Setup Root CA
The root CA should never be used other than to create or revoke intermediate CAs. It should always be kept offline and secured once intermediate CAs are setup. A compromise of the root CA key will compromise all child certificates.
Create Root CA OpenSSL Configuration
A good default is here. This configuration should only contain relevant
sections for the required Root CA actions. Configuration file must be
specified when issuing Root CA operations otherwise the systemwide
openssl.conf default configuration will be used.
0600 root root
/root/ca/root/root.ca# OpenSSL root CA configuration file.
# Stripped down to just Root CA functionality.
# https://jamielinux.com/docs/openssl-certificate-authority/create-the-root-pair.html
[ ca ]
default_ca = CA_default
[ CA_default ]
# Directory and file locations.
dir = /root/ca/root
certs = $dir/certs
crl_dir = $dir/crl
new_certs_dir = $dir/newcerts
database = $dir/index.txt
serial = $dir/serial
RANDFILE = $dir/private/.rand
# The root key and root certificate.
private_key = $dir/private/root.key.pem
certificate = $dir/certs/root.cert.pem
# For certificate revocation lists.
crlnumber = $dir/crlnumber
crl = $dir/crl/root.crl.pem
crl_extensions = crl_ext
default_crl_days = 375
default_md = sha512
name_opt = ca_default
cert_opt = ca_default
default_days = 375
preserve = no
policy = policy_strict
[ policy_strict ]
# The root CA should only sign intermediate certificates that match.
countryName = match
stateOrProvinceName = match
organizationName = match
organizationalUnitName = optional
commonName = supplied
emailAddress = optional
[ req ]
# Applied when creating / signing certificates.
default_bits = 4096
distinguished_name = req_distinguished_name
string_mask = utf8only
default_md = sha512
x509_extensions = v3_ca
[ req_distinguished_name ]
# CSR information required, prompts and defaults.

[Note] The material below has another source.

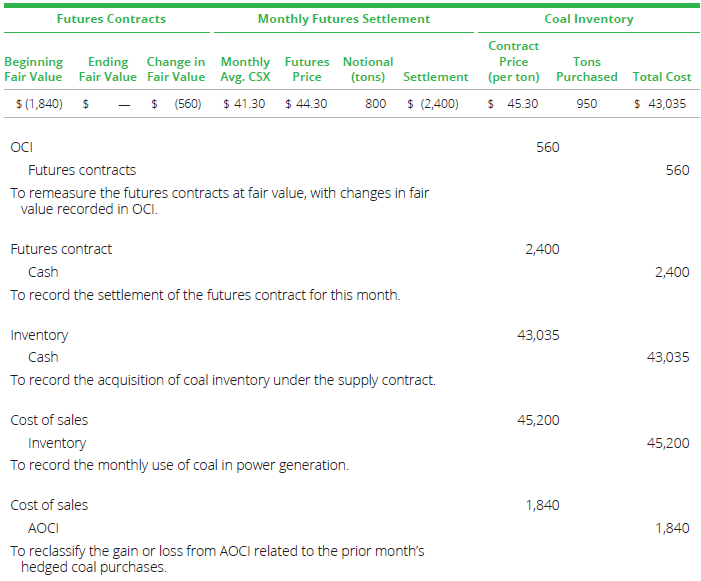This screenshot has height=581, width=701.
Task: Click the Tons Purchased column header
Action: 587,69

countryName = Country Name (2 letter code)
stateOrProvinceName = State or Province Name
localityName = Locality Name
0.organizationName = Organization Name
organizationalUnitName = Organizational Unit Name
commonName = Common Name
emailAddress = Email Address
# Default values for certification generation.
countryName_default = XX
stateOrProvinceName_default = XX
localityName_default = XX
0.organizationName_default = {CA NAME}
organizationalUnitName_default = {CA NAME} Certificate Authority
commonName_default = {CA NAME} Root CA
emailAddress_default = XX
[ v3_ca ]
# Root CA extenstions: man x509v3_config '-extensions v3_ca'
subjectKeyIdentifier = hash
authorityKeyIdentifier = keyid:always,issuer
basicConstraints = critical, CA:true
keyUsage = critical, digitalSignature, cRLSign, keyCertSign
[ v3_intermediate_ca ]
# Intermediate CA extensions: man x509v3_config '-extensions v3_intermediate_ca'
subjectKeyIdentifier = hash
authorityKeyIdentifier = keyid:always,issuer
basicConstraints = critical, CA:true, pathlen:0
keyUsage = critical, digitalSignature, cRLSign, keyCertSign
[ crl_ext ]
# Certificate revocation list extensions: man x509v3_config
authorityKeyIdentifier = keyid:always
[ ocsp ]
# OCSP signing certificate extensions: man ocsp
basicConstraints = CA:FALSE
subjectKeyIdentifier = hash
authorityKeyIdentifier = keyid,issuer
keyUsage = critical, digitalSignature
extendedKeyUsage = critical, OCSPSigning
Create Root CA Private Key and Certificate
Should be done on an air-gapped machine and stored encrypted offline once the intermediate CA is setup. Root CA should rarely be used.
Create the private key.
openssl genrsa -aes256 -out /root/ca/root/private/root.key.pem 4096
chmod 0400 /root/ca/root/private/root.key.pem
Create the Root CA Certficate.
openssl req -config /root/ca/root/root.ca -key /root/ca/root/private/root.key.pem -new -x509 -days 7300 -sha512 -extensions v3_ca -out /root/ca/root/certs/root.cert.pem
chmod 444 /root/ca/root/certs/root.cert.pem
openssl x509 -noout -text -in /root/ca/root/certs/root.cert.pem
A long lifetime (7300 days, 20 years) for an offline Root CA is OK. When the Root CA expires, all child certificates become invalid.
Defaults from
root.cawill autofill CA certificate fields.